“Aid for Trade” Review at WTO in 2011
WTO members last week looked at
efforts to lay the groundwork for next year’s planned examination of ongoing
efforts to use trade-related development assistance to boost poor countries’
ability to participate in international commerce.
The third ‘global
review’ of the WTO’s aid-for-trade initiative is scheduled to take place in
July 2011. According to the WTO secretariat, the purpose of these global
reviews is to put a spotlight on aid-for-trade projects, both to improve
monitoring and evaluation and to encourage both donors and recipients to step
up work and make projects more effective.
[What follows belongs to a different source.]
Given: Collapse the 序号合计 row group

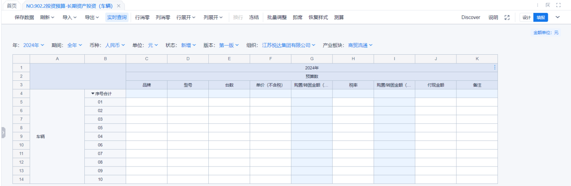Looking at the screenshot, I should (93, 94).
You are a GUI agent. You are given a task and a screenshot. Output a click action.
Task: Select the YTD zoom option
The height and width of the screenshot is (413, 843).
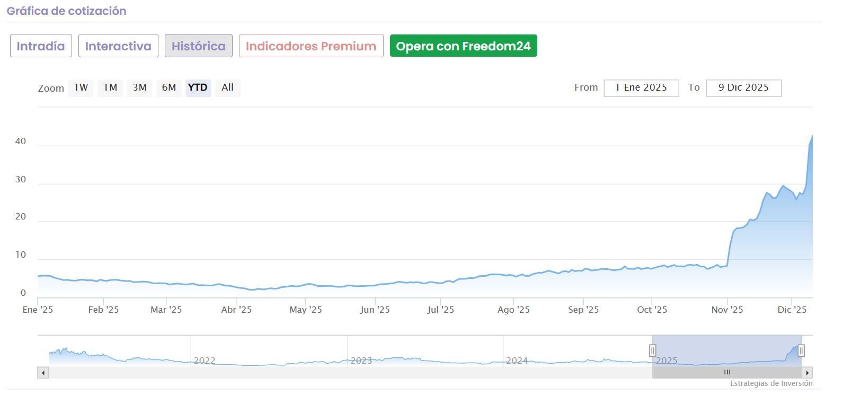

At a 7 December meeting of the WTO
Committee on Trade and Development, members took stock of work being done to
prepare for the high-profile meeting.
To help governments
do this, the WTO and the Paris-based Organisation for
Economic Cooperation and Development, which earlier developed a framework for
the monitoring and evaluation of aid-for-trade efforts, have developed a series
of detailed questionnaires for donors and recipients.
At the CTD meeting,
Director-General Pascal Lamy urged members to provide
input to the preparations for the review before the end of January 2011,
pointing to the WTO/OECD questionnaires and a call for case stories about
aid-for-trade projects. He noted that the Group of 20 leading economies pledged
in November to maintain aid-for-trade spending at pre-crisis levels beyond
2011.
Secretariat
officials described training events that were either planned or had already
taken place in every developing country region to help members prepare for the
aid-for-trade review.
The CTD meeting
also saw members report on preparations for a major UN conference on
least-developed countries (LDC-IV) scheduled to take place in Istanbul in May.